While a complete pulmonary function test takes place in a dedicated lab,
spirometry can be performed at the bedside or in an office.
We have created a slideset to introduce the principles of spirometry. This
presentation also provides a introduction to interpretation of the
values obtained. The author has established these objectives for the learner:
Spirometry Powerpoint Presentation
- Define the basic lung volumes and capacities
- Describe how the test is performed and the values obtained
- Describe basic qualities assurance measures to ensure the accuracy of the results
- State the significance of the data, especially for COPD and asthma
- Given a set of spirometry data, provide a basic interpretation
Spirometry Interpretation - Data Review
What Data Tells You
Once the testing is complete, review the data obtained and ask questions such as:
- Is it a good test, that is, are you satisfied that the subject put forth the best effort possible?
- To determine this, look at the data: Do you have two sets of data that are close in value; do the flow/volume loops overlap? Also, look at the PEFR.
- Are all the values within normal limits (80% - 120% of what was predicted for the subject)?

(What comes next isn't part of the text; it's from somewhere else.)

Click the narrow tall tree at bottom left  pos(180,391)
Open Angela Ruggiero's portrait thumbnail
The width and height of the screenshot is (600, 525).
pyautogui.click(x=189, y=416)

- If the values are not all within normal limits, is the abnormality more indicative of a restrictive disorder or an obstructive disorder (or possibly both)? If the FEV1, FEV1/FVC, and/or FEF25%-75% is low, the abnormality is most likely obstructive. If the flows are normal but the FVC is low, the abnormality is most likely restrictive (however, this needs to be confirmed by measuring the TLC in a PFT lab).
Spirometry Normal Values
Normal values for each data point obtained during spirometry is derived from a predictive equation and is patient specific. The predictive equations require the patient’s gender, height, weight, and age. Some predictive equations also include race.
Fortunately, nearly all modern spirometers automatically calculate the patient’s predicted values. The data point is generally considered normal if it falls within 80% to 120% of what has been predicted.
Spirometry Terms & Concepts
- Total Lung Capacity (TLC). The maximum amount of air the lung can hold.
- Vital Capacity (VC). The maximum amount of air that can be exhaled following a maximum inhalation.
- Forced Vital Capacity (FVC). The vital capacity obtained when the subject is blowing out as hard and fast as possible.
- Residual Volume (RV). The amount of air remaining in the lungs following a maximum exhalation.
- Functional Residual Capacity (FRC). The amount of air remaining in the lungs following a normal exhalation.
- Volume. Recall that spirometry measures the amount of usable air in the lungs. This is the vital capacity. And because the subject is asked to blow out as hard and fast as possible, the value obtained is the forced vital capacity.
- Residual Volume. Note that spirometry cannot measure residual volume, functional residual capacity, or total lung capacity since residual volume cannot be exhaled. These values need to be obtained by other means in a pulmonary function lab.
- Flow. Recall that part of spirometry is determining how fast the subject is able to exhale (or blow out) their vital capacity. The primary reason this is measured is because in certain diseases such as COPD and asthma, the patient’s ability to exhale is compromised.
There are generally three or four measures of a subject’s ability to exhale hard and fast.
- Forced Expired Volume in the first second (FEV1).
This is a measure of how much of the FVC the subject exhaled in the first second. A normal person will exhale around 80% of their FVC in the first second.
- FEV1/FVC. This is the percent of the FVC that person exhaled in the first second (see above). Both measures are important to look at together because if the FVC is low, the FEV1 will also be low (as in restrictive diseases such as idiopathic pulmonary fibrosis; however in these diseases, the person’s ability to exhale is not usually compromised).
Other Flow Measures
- Forced Expiratory Flow between 25% and 75% (FEF25-75). This is the average flowrate calculated as the subject is exhaling between 25% and 75% of his/her FVC. Think about it this way: As the subject forcibly exhales the FVC, the rate at which the flow is leaving the lungs is not constant, but rather changes over the length of exhalation.
- Peak Expiratory Flow (PEF or sometimes PEFR). The highest flowrate the subject attains during exhalation. It usually occurs at the beginning of exhalation. Often used as an indication of effort.